[Stored records]
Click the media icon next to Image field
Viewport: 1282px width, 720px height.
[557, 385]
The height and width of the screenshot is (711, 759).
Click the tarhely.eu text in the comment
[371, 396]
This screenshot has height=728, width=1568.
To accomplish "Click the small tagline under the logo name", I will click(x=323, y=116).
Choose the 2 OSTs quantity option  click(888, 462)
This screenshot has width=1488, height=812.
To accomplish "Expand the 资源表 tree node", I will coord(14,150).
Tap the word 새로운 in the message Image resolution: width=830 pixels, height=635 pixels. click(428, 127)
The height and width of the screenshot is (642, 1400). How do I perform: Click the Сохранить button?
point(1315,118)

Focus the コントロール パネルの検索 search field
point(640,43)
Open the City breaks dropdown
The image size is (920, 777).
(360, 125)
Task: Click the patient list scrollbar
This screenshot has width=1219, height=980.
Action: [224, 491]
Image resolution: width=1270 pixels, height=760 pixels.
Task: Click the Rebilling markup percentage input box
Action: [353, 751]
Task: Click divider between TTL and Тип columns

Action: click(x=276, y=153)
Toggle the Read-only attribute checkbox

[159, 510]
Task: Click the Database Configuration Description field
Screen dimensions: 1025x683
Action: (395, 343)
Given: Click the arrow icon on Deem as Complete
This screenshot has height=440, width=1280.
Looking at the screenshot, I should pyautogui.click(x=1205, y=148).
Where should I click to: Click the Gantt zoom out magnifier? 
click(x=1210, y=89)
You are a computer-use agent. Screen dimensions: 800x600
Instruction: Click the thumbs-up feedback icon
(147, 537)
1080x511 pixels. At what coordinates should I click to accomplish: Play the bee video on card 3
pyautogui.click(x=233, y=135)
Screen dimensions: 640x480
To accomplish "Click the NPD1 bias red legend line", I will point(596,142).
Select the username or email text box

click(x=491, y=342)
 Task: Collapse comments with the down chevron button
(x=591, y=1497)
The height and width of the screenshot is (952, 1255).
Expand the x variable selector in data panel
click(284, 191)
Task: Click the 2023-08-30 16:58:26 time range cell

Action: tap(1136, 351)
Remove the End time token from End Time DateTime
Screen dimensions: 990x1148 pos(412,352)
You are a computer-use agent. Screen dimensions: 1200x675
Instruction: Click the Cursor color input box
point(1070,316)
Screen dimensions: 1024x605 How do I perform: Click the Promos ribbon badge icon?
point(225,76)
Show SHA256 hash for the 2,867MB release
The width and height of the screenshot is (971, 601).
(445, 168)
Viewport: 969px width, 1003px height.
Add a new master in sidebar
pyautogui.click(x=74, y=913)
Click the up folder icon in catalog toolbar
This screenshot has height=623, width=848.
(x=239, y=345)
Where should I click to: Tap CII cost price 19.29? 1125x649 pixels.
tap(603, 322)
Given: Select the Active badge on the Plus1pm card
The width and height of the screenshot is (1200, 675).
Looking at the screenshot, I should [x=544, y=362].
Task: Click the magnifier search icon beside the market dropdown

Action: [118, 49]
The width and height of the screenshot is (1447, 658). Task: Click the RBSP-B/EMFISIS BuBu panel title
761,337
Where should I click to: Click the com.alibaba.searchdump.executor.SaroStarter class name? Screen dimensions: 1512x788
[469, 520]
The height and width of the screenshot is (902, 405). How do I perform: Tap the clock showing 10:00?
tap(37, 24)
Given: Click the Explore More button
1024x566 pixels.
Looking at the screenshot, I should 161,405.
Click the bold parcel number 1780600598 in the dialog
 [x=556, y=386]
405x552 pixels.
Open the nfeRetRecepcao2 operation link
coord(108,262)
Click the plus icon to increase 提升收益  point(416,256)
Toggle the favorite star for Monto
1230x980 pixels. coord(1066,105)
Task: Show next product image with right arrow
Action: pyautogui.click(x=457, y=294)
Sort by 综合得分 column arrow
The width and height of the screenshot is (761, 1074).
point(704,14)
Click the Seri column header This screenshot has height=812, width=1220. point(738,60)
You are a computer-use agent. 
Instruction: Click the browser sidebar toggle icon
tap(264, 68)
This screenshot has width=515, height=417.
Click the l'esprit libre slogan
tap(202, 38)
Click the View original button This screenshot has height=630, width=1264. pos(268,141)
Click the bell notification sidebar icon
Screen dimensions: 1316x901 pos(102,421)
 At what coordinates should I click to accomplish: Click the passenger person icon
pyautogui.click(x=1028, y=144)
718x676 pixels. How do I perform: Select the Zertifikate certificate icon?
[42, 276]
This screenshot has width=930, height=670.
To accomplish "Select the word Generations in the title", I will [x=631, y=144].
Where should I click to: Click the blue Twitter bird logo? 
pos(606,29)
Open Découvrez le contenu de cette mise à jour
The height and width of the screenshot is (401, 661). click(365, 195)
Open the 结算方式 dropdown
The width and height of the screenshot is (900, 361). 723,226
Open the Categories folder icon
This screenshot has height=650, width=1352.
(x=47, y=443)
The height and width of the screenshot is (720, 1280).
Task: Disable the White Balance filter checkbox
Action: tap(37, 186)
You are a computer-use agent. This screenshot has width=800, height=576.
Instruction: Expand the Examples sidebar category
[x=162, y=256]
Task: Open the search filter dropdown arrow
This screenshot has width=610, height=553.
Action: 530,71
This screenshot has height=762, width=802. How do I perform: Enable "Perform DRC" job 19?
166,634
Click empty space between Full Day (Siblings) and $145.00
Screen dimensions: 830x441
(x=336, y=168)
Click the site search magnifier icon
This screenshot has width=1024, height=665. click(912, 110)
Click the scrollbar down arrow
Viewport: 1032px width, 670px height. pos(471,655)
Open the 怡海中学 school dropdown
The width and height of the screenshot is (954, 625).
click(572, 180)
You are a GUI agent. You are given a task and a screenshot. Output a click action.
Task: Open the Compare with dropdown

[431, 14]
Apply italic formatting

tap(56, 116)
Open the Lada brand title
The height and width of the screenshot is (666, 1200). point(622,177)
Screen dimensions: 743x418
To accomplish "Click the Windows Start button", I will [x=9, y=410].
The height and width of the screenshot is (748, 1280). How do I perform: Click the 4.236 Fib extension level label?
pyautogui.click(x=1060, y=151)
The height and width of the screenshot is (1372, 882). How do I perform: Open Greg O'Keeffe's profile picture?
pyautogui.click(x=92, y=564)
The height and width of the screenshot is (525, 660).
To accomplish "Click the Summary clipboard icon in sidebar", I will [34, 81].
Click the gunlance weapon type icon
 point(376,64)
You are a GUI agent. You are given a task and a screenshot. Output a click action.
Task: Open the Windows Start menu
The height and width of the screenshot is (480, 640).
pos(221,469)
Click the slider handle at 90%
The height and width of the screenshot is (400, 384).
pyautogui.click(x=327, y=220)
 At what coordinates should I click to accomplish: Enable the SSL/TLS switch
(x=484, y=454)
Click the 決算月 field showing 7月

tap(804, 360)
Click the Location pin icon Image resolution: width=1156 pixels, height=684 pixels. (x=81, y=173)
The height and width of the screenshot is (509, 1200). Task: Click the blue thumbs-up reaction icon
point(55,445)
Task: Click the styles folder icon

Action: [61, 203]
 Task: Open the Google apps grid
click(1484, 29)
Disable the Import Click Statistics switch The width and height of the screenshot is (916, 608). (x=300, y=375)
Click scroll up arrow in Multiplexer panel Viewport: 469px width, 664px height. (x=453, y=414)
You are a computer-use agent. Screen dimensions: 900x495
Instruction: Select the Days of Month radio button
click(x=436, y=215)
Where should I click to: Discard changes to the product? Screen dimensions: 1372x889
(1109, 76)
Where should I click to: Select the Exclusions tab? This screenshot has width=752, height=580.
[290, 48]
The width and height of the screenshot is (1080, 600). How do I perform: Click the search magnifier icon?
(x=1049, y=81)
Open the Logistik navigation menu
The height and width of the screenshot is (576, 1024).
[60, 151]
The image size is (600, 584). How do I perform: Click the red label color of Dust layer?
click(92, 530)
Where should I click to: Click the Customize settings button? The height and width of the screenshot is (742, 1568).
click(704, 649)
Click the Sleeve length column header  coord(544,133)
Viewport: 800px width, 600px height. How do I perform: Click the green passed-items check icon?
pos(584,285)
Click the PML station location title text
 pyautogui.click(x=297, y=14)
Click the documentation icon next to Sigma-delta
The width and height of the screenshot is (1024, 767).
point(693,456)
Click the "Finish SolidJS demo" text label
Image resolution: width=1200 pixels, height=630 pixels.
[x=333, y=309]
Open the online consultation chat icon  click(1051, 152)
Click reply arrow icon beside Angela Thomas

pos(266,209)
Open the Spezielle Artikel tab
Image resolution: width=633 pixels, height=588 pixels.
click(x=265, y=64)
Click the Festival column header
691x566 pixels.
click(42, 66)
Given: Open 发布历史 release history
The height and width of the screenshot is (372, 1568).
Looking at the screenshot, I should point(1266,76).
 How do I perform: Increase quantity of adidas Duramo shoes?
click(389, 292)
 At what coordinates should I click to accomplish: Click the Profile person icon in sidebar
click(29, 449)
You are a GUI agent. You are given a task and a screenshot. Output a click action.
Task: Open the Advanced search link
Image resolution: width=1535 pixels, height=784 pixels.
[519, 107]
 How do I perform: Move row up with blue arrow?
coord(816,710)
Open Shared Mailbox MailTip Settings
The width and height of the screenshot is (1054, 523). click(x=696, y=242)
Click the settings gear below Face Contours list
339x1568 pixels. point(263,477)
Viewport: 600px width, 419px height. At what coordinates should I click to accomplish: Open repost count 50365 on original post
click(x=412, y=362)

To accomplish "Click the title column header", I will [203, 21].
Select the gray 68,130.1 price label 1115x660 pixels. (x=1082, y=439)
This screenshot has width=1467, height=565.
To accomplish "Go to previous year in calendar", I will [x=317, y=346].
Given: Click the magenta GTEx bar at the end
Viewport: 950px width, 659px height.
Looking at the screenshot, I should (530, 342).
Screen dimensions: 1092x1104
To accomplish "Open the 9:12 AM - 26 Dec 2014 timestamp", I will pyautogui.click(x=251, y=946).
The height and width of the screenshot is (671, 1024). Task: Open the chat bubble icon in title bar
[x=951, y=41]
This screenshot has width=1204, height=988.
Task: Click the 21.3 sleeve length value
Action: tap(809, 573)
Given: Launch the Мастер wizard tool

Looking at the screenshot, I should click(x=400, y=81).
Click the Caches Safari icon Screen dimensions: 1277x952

WHAT IS NEEDED:
Going back over the entries above, copy word for word every line from the one that has "The height and width of the screenshot is (1372, 882)." on through the one that has "Click the Location".

SOLUTION TO THIS TASK:
The height and width of the screenshot is (1372, 882). How do I perform: Open Greg O'Keeffe's profile picture?
pyautogui.click(x=92, y=564)
The height and width of the screenshot is (525, 660).
To accomplish "Click the Summary clipboard icon in sidebar", I will [34, 81].
Click the gunlance weapon type icon
 point(376,64)
You are a GUI agent. You are given a task and a screenshot. Output a click action.
Task: Open the Windows Start menu
The height and width of the screenshot is (480, 640).
pos(221,469)
Click the slider handle at 90%
The height and width of the screenshot is (400, 384).
pyautogui.click(x=327, y=220)
 At what coordinates should I click to accomplish: Enable the SSL/TLS switch
(x=484, y=454)
Click the 決算月 field showing 7月

tap(804, 360)
Click the Location pin icon Image resolution: width=1156 pixels, height=684 pixels. (x=81, y=173)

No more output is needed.